→ **Assignment**:
Report, as a bare number, how many lines in the data contain "will".
------ Available data ------
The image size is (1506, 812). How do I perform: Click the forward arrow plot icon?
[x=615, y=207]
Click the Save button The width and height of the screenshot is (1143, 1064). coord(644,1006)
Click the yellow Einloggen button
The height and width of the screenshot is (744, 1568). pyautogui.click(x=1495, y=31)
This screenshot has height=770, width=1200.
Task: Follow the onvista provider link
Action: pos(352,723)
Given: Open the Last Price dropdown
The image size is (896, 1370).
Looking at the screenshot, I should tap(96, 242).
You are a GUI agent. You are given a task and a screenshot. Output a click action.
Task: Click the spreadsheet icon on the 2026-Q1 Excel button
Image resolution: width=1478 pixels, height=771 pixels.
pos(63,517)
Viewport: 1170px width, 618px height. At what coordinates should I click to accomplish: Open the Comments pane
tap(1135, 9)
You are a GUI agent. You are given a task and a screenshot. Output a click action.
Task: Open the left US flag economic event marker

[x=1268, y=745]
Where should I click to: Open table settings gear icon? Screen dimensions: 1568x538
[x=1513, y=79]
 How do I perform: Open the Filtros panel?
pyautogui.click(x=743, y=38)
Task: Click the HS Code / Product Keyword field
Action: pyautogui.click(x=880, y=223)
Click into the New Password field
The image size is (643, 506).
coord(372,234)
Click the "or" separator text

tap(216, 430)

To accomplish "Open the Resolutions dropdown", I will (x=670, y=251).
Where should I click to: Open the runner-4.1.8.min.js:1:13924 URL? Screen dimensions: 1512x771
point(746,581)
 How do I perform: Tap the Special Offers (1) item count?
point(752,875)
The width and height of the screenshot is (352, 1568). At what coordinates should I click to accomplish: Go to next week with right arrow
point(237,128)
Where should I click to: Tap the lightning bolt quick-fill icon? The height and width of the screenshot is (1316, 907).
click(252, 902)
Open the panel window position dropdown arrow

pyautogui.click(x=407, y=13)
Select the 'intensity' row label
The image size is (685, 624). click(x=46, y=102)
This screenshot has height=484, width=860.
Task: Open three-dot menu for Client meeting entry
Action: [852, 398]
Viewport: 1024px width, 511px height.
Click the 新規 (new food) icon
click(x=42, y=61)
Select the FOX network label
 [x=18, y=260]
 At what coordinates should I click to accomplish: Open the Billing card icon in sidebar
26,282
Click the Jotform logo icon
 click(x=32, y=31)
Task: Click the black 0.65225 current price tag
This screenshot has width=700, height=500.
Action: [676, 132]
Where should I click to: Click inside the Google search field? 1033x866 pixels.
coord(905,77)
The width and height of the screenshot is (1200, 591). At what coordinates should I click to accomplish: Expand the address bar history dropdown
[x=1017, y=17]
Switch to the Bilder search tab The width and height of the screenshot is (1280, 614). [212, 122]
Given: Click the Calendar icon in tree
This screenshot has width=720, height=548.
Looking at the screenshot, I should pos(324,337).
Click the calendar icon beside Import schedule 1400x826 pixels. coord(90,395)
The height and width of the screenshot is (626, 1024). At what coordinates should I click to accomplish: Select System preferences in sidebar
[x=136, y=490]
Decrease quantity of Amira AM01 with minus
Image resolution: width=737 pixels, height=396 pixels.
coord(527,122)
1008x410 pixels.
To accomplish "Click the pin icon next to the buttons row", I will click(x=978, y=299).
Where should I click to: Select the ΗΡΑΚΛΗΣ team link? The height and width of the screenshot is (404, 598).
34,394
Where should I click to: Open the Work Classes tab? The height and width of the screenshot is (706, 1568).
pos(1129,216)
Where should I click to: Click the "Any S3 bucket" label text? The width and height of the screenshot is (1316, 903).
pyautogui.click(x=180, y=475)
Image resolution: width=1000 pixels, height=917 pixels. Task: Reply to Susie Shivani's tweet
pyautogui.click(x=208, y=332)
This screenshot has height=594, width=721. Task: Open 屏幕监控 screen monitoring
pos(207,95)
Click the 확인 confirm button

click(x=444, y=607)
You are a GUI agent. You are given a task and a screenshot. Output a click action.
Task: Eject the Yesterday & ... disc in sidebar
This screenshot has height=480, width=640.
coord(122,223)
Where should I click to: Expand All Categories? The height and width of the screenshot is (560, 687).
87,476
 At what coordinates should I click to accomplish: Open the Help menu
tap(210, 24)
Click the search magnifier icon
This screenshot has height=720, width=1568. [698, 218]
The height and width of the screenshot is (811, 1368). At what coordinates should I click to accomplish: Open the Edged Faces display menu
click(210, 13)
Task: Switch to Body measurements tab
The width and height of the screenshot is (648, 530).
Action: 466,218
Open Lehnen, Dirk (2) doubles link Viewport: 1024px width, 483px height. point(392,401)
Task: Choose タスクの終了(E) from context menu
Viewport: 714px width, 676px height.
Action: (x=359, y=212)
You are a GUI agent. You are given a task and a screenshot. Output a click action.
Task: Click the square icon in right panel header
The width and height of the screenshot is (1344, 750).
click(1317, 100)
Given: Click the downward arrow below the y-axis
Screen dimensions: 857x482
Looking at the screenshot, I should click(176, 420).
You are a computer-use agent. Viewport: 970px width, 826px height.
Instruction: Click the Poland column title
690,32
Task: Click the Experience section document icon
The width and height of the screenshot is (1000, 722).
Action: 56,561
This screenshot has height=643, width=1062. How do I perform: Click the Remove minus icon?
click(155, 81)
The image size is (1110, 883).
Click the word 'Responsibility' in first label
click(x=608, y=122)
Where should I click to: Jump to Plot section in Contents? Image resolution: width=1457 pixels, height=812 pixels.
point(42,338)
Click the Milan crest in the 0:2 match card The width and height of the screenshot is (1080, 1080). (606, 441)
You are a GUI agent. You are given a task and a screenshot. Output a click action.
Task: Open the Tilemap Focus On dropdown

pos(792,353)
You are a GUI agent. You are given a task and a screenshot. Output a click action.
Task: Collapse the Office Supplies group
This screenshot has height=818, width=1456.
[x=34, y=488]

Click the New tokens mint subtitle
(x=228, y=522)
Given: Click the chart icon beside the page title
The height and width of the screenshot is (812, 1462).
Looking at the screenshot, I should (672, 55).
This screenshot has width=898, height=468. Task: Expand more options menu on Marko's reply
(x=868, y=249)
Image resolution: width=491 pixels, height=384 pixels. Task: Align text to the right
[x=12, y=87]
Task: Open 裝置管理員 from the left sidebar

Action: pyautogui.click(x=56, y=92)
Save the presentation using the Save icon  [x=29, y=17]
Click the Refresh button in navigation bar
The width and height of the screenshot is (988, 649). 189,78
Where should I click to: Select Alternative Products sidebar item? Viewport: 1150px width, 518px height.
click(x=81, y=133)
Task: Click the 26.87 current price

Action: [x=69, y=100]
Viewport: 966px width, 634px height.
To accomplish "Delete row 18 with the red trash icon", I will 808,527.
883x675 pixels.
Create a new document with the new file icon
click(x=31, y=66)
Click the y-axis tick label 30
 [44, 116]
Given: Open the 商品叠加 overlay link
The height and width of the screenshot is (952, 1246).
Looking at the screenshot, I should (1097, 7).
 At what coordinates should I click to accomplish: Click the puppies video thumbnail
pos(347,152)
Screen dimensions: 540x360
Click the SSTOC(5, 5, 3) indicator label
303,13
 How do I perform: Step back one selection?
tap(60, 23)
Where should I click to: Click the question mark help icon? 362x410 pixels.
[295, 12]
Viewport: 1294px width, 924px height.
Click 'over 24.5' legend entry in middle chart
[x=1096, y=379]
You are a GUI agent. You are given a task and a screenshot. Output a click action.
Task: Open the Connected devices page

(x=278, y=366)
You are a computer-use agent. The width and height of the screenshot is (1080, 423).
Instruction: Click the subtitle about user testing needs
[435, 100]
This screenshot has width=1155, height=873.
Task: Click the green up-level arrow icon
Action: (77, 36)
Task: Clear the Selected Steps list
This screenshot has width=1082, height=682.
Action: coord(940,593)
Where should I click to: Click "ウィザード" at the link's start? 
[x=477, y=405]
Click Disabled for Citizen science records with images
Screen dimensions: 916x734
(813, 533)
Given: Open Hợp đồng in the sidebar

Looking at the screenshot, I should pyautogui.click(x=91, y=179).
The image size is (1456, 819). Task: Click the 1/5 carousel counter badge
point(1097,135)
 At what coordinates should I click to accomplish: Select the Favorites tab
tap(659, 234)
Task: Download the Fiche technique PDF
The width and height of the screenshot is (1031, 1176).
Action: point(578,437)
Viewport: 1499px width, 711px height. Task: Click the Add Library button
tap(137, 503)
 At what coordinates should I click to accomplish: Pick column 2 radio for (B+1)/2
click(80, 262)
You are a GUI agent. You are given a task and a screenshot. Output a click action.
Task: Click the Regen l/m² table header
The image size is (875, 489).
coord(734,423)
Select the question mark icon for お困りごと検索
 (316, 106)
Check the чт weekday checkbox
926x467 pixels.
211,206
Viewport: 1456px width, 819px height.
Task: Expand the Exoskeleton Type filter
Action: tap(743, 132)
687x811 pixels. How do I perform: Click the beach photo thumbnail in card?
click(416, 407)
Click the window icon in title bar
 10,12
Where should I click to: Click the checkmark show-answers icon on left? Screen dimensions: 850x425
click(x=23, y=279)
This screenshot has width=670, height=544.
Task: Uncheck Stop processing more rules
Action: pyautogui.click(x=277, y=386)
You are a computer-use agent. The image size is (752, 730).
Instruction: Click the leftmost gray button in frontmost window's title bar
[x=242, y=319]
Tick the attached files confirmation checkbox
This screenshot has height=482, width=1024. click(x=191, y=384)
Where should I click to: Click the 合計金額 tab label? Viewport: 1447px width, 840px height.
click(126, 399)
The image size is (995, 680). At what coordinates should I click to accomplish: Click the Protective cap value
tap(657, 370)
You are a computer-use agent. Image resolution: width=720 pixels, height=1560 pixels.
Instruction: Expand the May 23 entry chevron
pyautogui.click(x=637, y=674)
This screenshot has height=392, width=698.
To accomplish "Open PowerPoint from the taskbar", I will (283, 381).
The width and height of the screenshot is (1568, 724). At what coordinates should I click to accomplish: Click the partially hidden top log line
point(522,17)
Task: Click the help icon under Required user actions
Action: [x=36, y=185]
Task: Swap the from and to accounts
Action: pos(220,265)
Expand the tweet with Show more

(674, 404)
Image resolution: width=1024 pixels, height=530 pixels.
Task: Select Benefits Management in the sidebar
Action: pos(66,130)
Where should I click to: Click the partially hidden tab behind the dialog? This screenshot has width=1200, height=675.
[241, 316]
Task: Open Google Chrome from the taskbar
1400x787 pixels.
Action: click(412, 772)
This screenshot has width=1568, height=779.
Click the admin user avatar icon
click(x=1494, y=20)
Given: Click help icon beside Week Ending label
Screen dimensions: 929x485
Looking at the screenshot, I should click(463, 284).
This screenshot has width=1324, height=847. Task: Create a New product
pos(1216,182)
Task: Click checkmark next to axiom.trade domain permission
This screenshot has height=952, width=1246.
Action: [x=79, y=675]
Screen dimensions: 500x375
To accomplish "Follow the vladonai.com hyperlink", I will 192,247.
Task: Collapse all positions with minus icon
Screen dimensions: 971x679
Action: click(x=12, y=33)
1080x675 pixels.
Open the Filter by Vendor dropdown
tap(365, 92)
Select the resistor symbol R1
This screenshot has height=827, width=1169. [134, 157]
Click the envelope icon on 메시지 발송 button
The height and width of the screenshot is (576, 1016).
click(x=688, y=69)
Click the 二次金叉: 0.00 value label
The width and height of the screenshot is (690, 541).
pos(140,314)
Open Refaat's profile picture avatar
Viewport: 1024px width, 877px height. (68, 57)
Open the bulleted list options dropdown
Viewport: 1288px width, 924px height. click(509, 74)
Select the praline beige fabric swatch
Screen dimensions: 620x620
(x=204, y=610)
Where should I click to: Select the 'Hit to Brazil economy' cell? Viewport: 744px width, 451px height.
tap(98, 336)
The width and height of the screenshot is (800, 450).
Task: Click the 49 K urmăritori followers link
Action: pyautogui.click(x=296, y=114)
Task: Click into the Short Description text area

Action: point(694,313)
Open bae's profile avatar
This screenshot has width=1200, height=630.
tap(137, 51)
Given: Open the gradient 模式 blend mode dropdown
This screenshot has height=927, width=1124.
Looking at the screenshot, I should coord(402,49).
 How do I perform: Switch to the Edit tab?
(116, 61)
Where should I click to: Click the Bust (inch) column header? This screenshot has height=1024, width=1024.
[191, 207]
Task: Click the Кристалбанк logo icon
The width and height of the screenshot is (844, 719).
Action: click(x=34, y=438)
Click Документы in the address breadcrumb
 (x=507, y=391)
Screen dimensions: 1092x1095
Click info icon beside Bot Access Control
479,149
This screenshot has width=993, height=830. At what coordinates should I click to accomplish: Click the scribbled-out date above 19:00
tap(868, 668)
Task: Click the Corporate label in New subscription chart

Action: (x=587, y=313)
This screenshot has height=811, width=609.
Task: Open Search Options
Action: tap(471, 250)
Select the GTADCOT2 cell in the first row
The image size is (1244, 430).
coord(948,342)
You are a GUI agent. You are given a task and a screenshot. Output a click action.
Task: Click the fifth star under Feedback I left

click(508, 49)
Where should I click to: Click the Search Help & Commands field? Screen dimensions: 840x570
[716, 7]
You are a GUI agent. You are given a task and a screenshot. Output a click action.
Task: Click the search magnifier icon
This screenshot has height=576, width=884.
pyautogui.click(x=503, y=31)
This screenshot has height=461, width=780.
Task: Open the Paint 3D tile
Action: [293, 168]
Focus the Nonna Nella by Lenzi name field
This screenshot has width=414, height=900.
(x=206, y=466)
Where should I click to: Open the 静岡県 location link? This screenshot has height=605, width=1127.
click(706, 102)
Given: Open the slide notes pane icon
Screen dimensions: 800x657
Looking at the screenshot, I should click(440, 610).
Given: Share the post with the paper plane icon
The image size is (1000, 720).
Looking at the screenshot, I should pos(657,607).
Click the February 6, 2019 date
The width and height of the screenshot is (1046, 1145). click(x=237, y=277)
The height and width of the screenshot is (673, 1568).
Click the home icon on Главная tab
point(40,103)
------
→ **Output**:
5